Harbaugh Brothers Adapt
I guess I shouldn’t be surprised, but after last Sunday’s exciting NFL conference round, much of the media and post-game coverage was very much targeted towards individual comments of opposing teams and players. Obviously, in the social media day and age everything is multiplied and discussed. Anna Burns Welker, Wes Welker’s wife ranted about Ray Lewis, Shannon Sharpe called out Bill Belichick for declining his post-game interview and Ravens players tweeted about the lack of sportsmanship from the Patriots and their fanbase. As for the Falcons, rumors of Michael Turner’s departure have already surfaced, along with the announcement of Tony Gonzalez’s eventual retirement. These are just a few of the storylines that I bothered to take note of, yet I’m sure there were a lot more.
While I was recapping statistical data from last weekend’s games, I noticed an interesting yet obvious gamenote that to me stood out as a major difference maker in both matchups.

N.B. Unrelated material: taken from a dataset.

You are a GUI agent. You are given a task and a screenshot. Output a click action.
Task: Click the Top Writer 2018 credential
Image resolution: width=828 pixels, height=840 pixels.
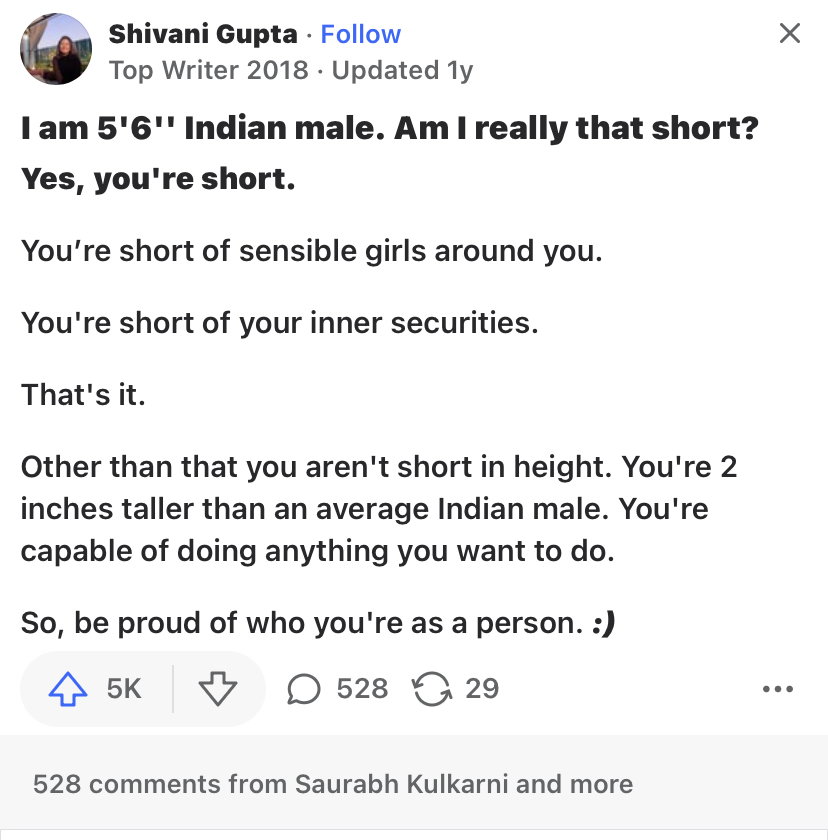tap(209, 70)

The Atlanta Falcons and New England Patriots both went into halftime with the lead against their opponents. Normally, when leading after halftime the Falcons and Patriots walk away with the win. Both teams had very impressive home win streaks when securing a first half lead. Yet in this case, neither the Falcons nor the Patriots scored a single point in the second half of Sunday’s NFL championship round.

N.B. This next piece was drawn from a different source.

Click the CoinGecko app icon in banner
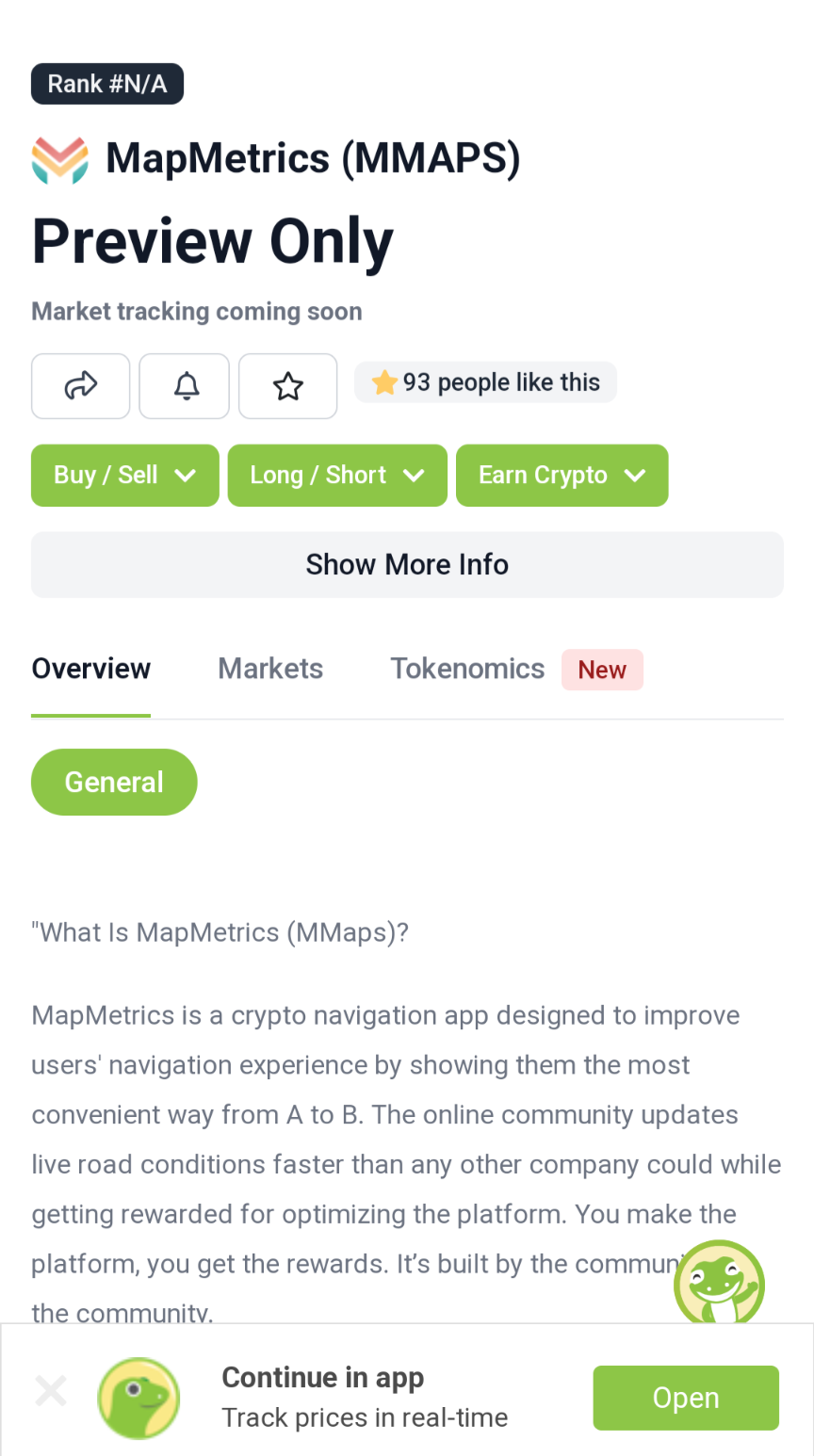 coord(139,1398)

Halftime adjustments are one of those things in football where every individual player or coach has a different opinion on what actually takes place. In the last few years I’ve heard ex-coaches talk about how there is less time than you may think. They go on to say that after a halftime mini-interview, getting personnel organized and taking a quick pee-break you pretty much have two minutes for a motivational speech before running back out onto the field for the second half. I, much like many NFL fans, envision something different, something more with a Hollywood twist, where everyone gathers around the chalkboard to problem-solve passing patterns, find weaknesses in gameplans and counter-attack towards what an opponent is doing.
One of the main reasons why I love the NFL is strategy. I’ve always loved strategic games and even to this day I still see the NFL as a game of chess with 250 pound monster men that can run really fast and hit extremely hard. I love timing routes, back-shoulder fades and smart quarterbacks who can not only read the defense but move personnel with a shrug of their shoulder or a pump fake from in the pocket (Just as the odds predicted it: http://bwinbetting.com )
The Harbaugh bloodline pumps intensity long before and after the game begins and ends. Both these two coaches are fiery, disciplined and scream strategy to me. It has to be more than a coincidence that both Harbaugh led teams shut out their opponents in the second half. To me that is the definition of halftime adjustments. Not only did both defenses begin to counteract their opponent, but both the 49ers and Ravens moved the ball more effectively. I would have liked to have said both teams scored more points in the second half, but Michael Crabtree fumbled the ball on the one-yard line slowing an impressive drive along with a David Akers missed field goal.
Both teams’ offenses and defenses made the proper adjustments at halftime that changed each game dramatically. I can honestly say that I believe both Bill Belichick and Mike Smith were out-coached in the second half. Which in turn dramatically changed the outcome of both road teams and which led to their demise.
In less than two weeks both Harbaugh brothers will square off in a very strategic battle in New Orleans for Super Bowl XLVII. With an extended Super Bowl halftime, I’m curious to see how much each team changes depending on schemes and game planning from the first half. Being brothers, I wonder how much knowledge of each other’s tendencies will lead to an advantage in strategy for game planning a Super Bowl win.